All this being said, what makes a successful program? While specific areas of training have not been adequately differentiated in terms of effectiveness, there is a general consensus as to what aspects should be included. These areas include a dynamic warm-up, restoration of proximal stability, proprioceptive training, plyometric training, neuromuscular re-education, strength training, and education. One area cannot be proven more effective than another, however certain qualities of a program have been deemed indicative of an effective program. The first and likely most important quality is patient/client compliance. Wingfield et al recently conducted a cluster randomized controlled trial to evaluate the effectiveness of a neuromuscular warm-up program in preventing acute knee injury in adolescent female soccer players. Not surprisingly, they found that athletes who performed ≥ 1 exercise session per week had a lower rate of ACL injury, severe knee injury, and of any acute knee injury compared to the control group. Additionally, in a systematic review conducted by Sugimoto et al, it was found that incidence rates of ACL injury were lower in studies with high rates of compliance with neuromuscular training than in studies with low compliance rates.

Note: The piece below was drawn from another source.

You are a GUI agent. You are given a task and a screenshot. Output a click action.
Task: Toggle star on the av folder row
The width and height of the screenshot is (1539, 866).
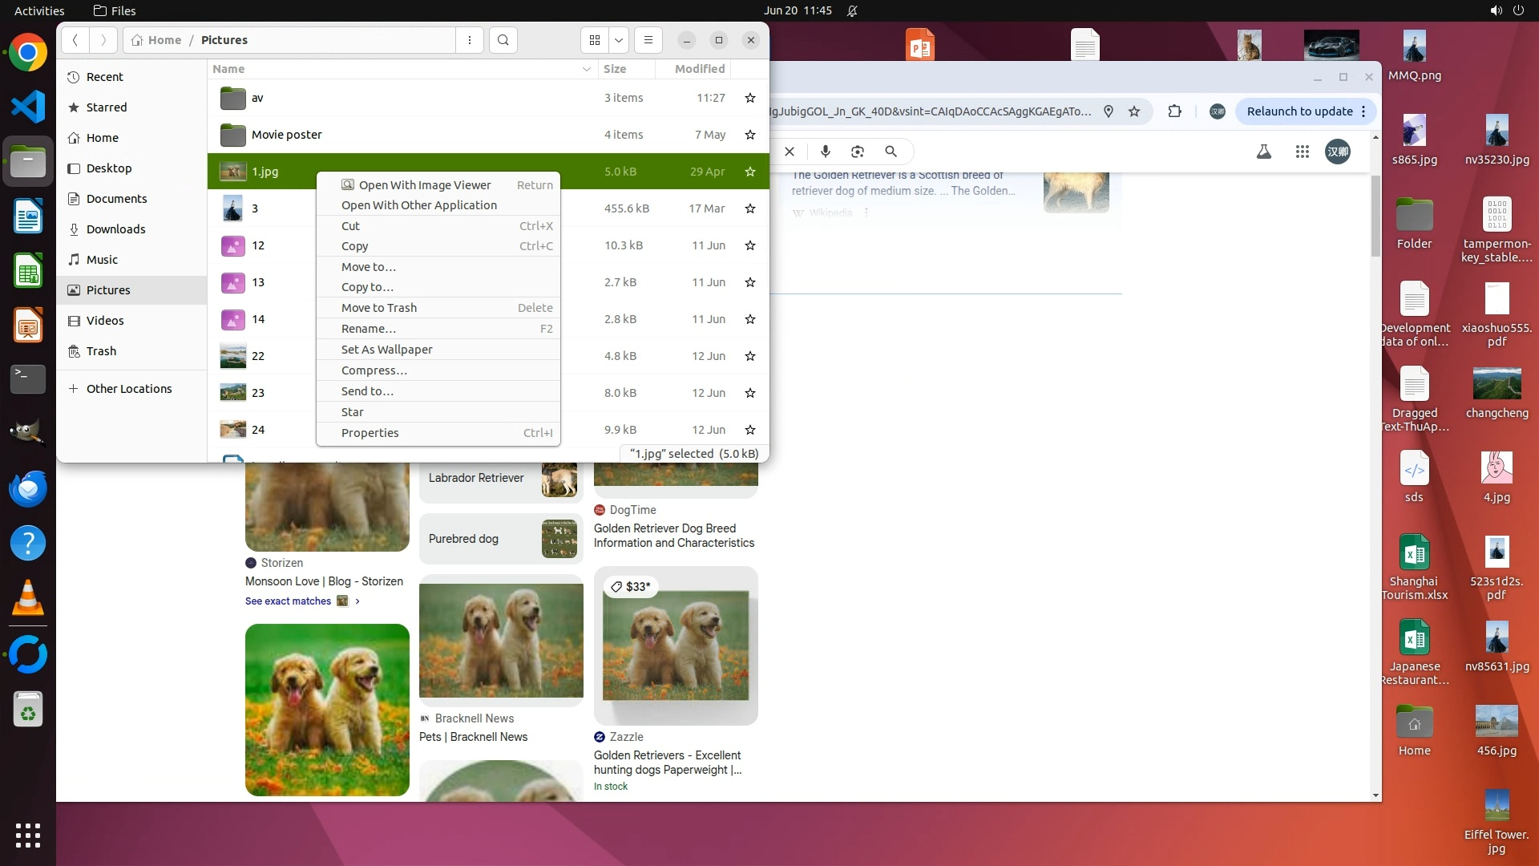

So, this begs the question of, “How do we make our athletes compliant?” In my opinion, we must provide a solid, systematic evaluative and progressive program addressing each individual athlete’s deficiencies.

There are several Injury Prevention Programs available from the simple (FIFA 11+, Santa Monica Prevent Injury and Enhance Performance Program, ect.) to the more advanced systematic programs implemented by trained fitness and healthcare professionals. Of the programs available, there are two that appear to encompass all aspects of injury prevention that therapists and/or strength & conditioning coaches should consider implementing. The first of which is the Dynamic Movement Assessment (DMA) developed by Trent Nessler, DPT. The DMA consists of a thorough functional assessment backed-up by the use of video feedback to provide visual input to both athletes and clinicians alike. This allows for detailed understanding of where these faulty movement patterns are stemming from and how these deficits should be corrected. The second program is seemingly simpler, albeit a much more researched program in the Functional Movement Screen (FMS)/Selective Functional Movement Assessment (SFMA). These systems are comprised of several tests that provide the ability to ‘screen’ athletes for the poor movement patterns often associated with increased likelihood of injury. Regardless of the specific system, the key to any successful program is selecting a solid classification system to identify those at risk and implement exercise programs to improve their specific movement patterns and/or deficient muscular performance.